Reproduce the lines below exactly, from the one containing "Screen dimensions: 330x148" through the one containing "The width and height of the screenshot is (315, 665).", both included. Leave out any pictures.
INFORMATION GIVEN Start Marker
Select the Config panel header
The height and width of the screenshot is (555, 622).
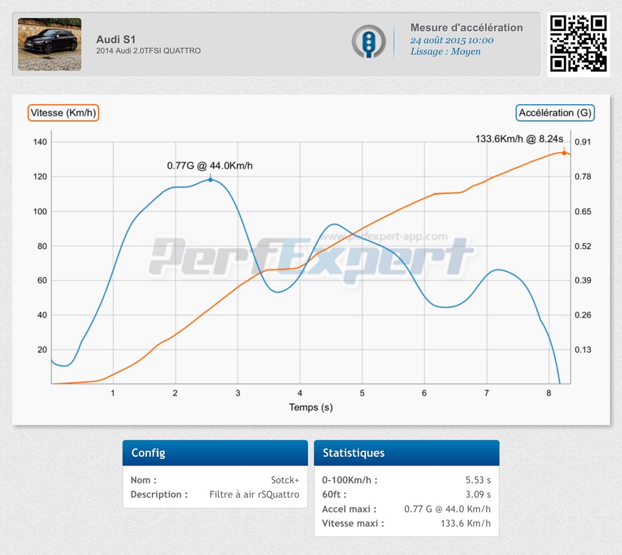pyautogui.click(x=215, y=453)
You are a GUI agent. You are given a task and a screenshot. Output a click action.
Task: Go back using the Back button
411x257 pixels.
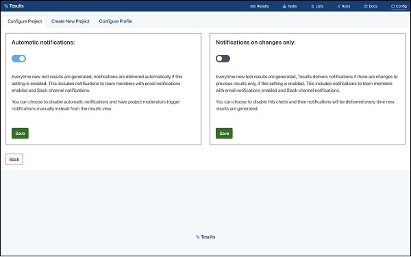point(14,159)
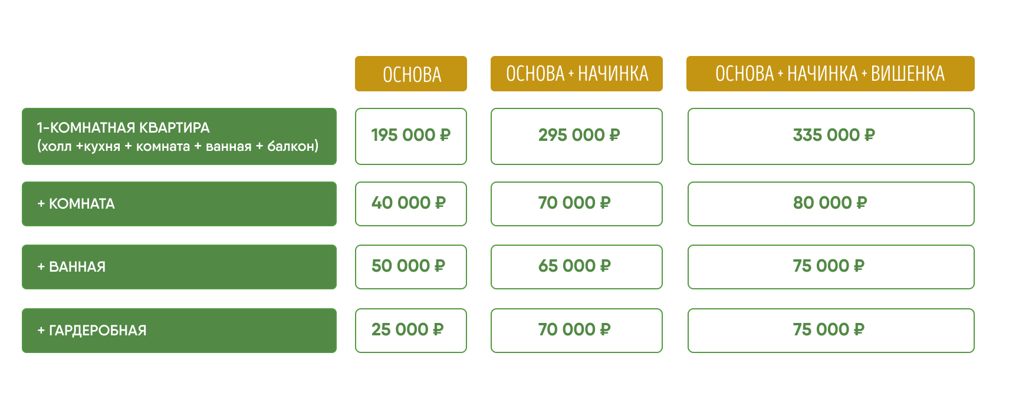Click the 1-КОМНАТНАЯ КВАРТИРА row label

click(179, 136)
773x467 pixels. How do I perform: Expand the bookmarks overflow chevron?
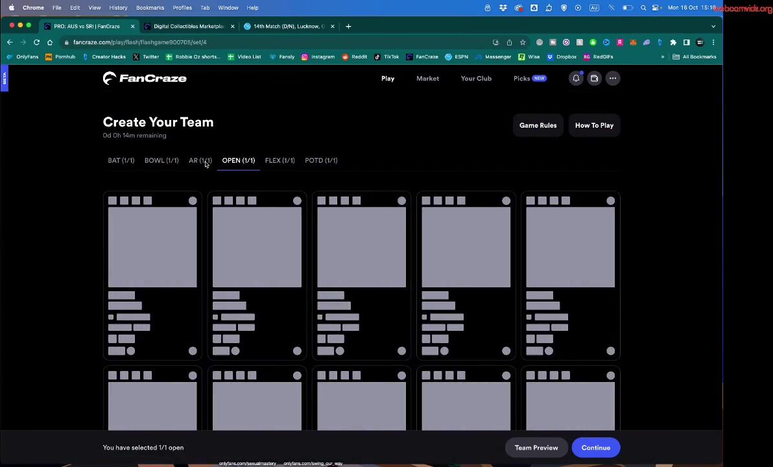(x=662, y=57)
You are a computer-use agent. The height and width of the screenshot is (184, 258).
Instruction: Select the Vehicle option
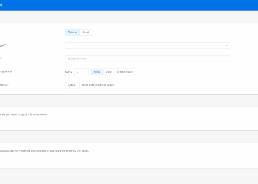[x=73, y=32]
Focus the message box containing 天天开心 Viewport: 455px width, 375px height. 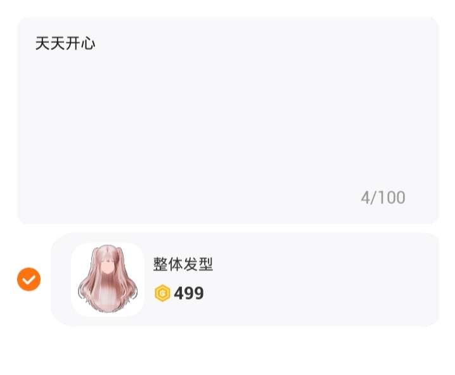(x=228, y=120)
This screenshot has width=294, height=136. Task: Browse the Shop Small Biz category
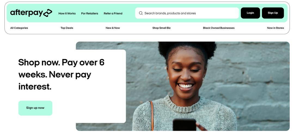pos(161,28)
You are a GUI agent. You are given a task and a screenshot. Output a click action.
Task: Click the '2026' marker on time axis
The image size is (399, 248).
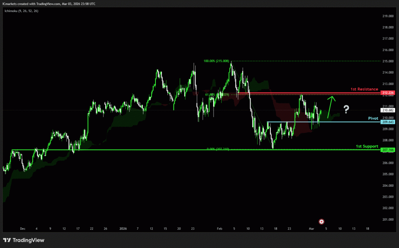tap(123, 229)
INFORMATION GIVEN End Marker
INFORMATION GIVEN Start Marker
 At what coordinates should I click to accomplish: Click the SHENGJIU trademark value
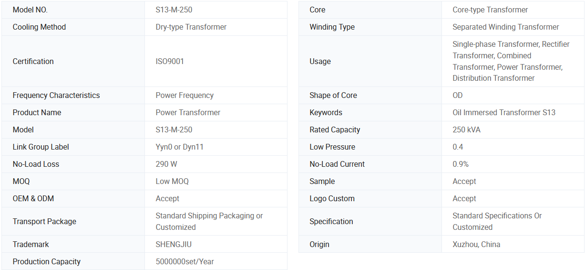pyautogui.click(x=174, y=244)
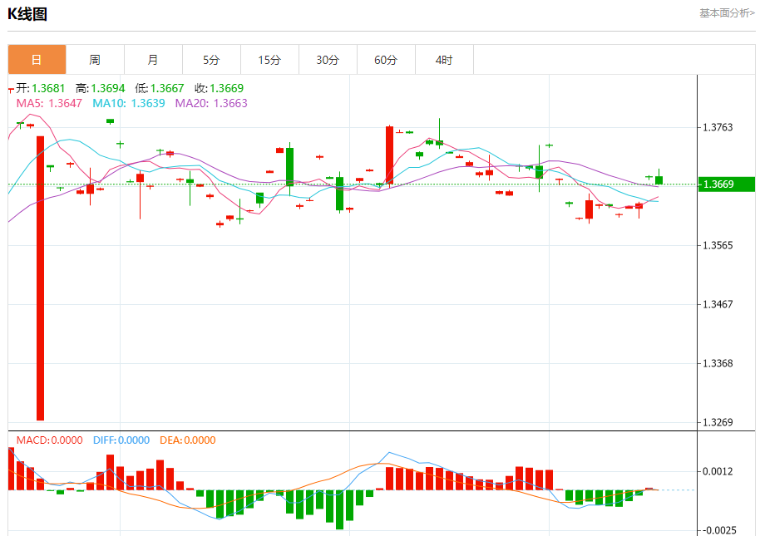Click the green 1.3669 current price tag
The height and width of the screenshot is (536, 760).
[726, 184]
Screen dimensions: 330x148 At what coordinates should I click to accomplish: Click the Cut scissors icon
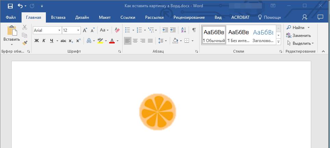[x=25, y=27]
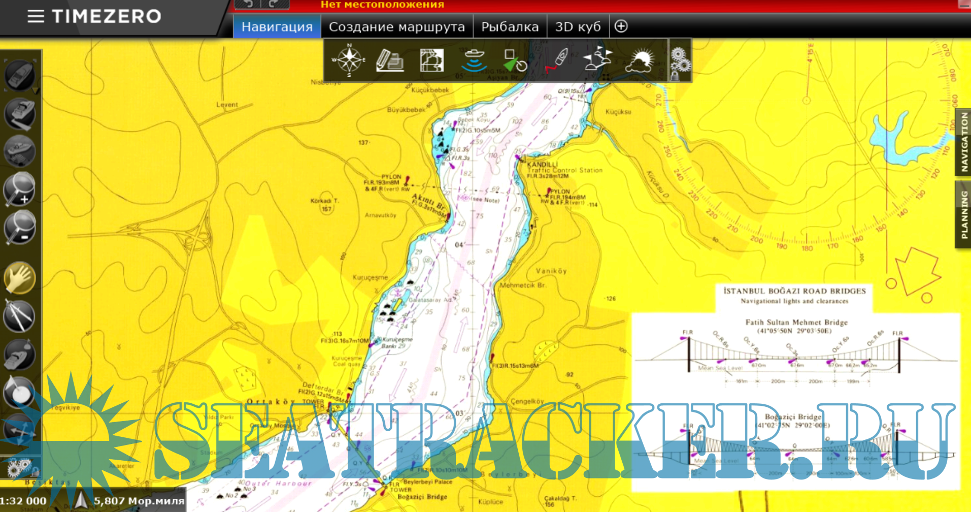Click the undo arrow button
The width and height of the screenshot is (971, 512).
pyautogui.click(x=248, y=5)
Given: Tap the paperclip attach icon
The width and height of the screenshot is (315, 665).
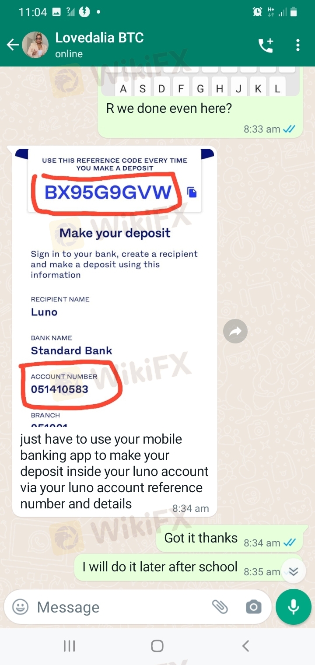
INFORMATION GIVEN End Marker
SOLUTION FOR THIS TASK:
Screen dimensions: 330x148 At what coordinates should I click to accomplish: Click the Cut scissors icon
[x=25, y=27]
Click the undo arrow button
The width and height of the screenshot is (971, 512).
pyautogui.click(x=248, y=5)
Given: Tap the paperclip attach icon
The width and height of the screenshot is (315, 665).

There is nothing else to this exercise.